■ **Source document**:
════

The resort is wonderful! We got on a bus marked “Angsana” and were driven to the hotel. Coconut palms all around and other lush vegetation surrounded a low-rise hotel built in the colonial style (large verandas, ceiling fans, Sidney Greenstreet^W^W). The staff were a lovely group of people: they greet you in the Thai manner (hands held vertically pressed together in front of the chest, with a slight bow). The colour scheme is tan and lime green–fluorescent lime green (especially the staff trousers).

There were hitches: they thought I was a Danish Christian Hansen who’s stayed there before, and I said “I’m British!” Then they finally decided I meant “British Overseas Territories” and I didn’t have the heart to correct them a third time, so I just crossed it out and wrote “UK”. Our room wasn’t ready; we were sent to another room which was quite nice but a bit small, with a double bed. However, while HWMBO and I were debating whether to ask them to let us stay in that room, we got a call: our room was ready.

════

■ **Records supplied**:
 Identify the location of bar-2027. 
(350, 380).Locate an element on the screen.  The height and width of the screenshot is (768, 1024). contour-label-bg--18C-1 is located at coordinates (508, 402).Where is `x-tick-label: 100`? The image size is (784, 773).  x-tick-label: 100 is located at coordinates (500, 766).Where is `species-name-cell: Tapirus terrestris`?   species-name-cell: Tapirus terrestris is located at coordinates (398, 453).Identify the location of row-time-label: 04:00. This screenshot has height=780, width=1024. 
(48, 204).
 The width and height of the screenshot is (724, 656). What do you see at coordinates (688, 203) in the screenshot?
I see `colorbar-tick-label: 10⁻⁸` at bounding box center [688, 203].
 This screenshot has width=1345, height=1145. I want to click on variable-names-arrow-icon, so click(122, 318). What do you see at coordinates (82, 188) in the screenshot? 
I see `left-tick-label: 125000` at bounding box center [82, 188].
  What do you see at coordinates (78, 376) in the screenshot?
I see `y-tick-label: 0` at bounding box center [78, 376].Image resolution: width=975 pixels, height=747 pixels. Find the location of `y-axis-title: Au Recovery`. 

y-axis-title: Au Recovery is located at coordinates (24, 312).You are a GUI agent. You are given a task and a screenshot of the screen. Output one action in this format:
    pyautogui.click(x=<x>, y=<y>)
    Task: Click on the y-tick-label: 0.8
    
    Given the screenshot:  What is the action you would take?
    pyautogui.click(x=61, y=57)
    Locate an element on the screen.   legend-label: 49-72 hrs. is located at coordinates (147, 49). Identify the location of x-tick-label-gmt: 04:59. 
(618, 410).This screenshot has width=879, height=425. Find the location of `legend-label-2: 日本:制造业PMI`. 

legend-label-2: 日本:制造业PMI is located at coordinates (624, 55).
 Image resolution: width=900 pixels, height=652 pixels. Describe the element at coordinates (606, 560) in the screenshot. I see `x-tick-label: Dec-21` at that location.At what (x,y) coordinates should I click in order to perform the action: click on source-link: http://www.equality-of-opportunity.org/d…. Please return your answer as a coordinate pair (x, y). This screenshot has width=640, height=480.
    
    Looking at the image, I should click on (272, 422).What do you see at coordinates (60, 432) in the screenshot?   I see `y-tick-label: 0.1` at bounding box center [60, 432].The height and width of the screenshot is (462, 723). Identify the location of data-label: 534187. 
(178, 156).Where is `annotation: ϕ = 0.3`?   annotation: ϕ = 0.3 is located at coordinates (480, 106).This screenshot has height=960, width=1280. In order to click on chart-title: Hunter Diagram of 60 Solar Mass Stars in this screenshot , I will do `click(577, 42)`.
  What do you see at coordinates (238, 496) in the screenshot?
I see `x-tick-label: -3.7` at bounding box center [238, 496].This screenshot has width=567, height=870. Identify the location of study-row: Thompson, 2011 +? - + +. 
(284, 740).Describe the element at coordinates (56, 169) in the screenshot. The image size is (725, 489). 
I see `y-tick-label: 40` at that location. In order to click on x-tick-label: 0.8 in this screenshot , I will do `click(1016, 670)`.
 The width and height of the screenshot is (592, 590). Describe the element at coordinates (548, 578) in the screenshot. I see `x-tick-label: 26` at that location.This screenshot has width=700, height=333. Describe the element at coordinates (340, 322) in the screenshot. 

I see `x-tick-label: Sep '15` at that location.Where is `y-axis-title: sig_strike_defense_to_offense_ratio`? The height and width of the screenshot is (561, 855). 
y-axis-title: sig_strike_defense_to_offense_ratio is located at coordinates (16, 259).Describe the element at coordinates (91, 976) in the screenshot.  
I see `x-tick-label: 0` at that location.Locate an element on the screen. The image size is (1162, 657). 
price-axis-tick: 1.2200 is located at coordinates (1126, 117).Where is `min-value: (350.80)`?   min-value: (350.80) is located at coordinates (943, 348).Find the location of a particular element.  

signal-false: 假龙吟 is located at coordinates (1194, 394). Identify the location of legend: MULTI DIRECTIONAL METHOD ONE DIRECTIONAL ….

════

■ **What this task involves**:
According to the resort account, what name was marked on the bus that took the guests to the hotel? The lines are unrelated to the resort account.

■ **Answer box**:
Angsana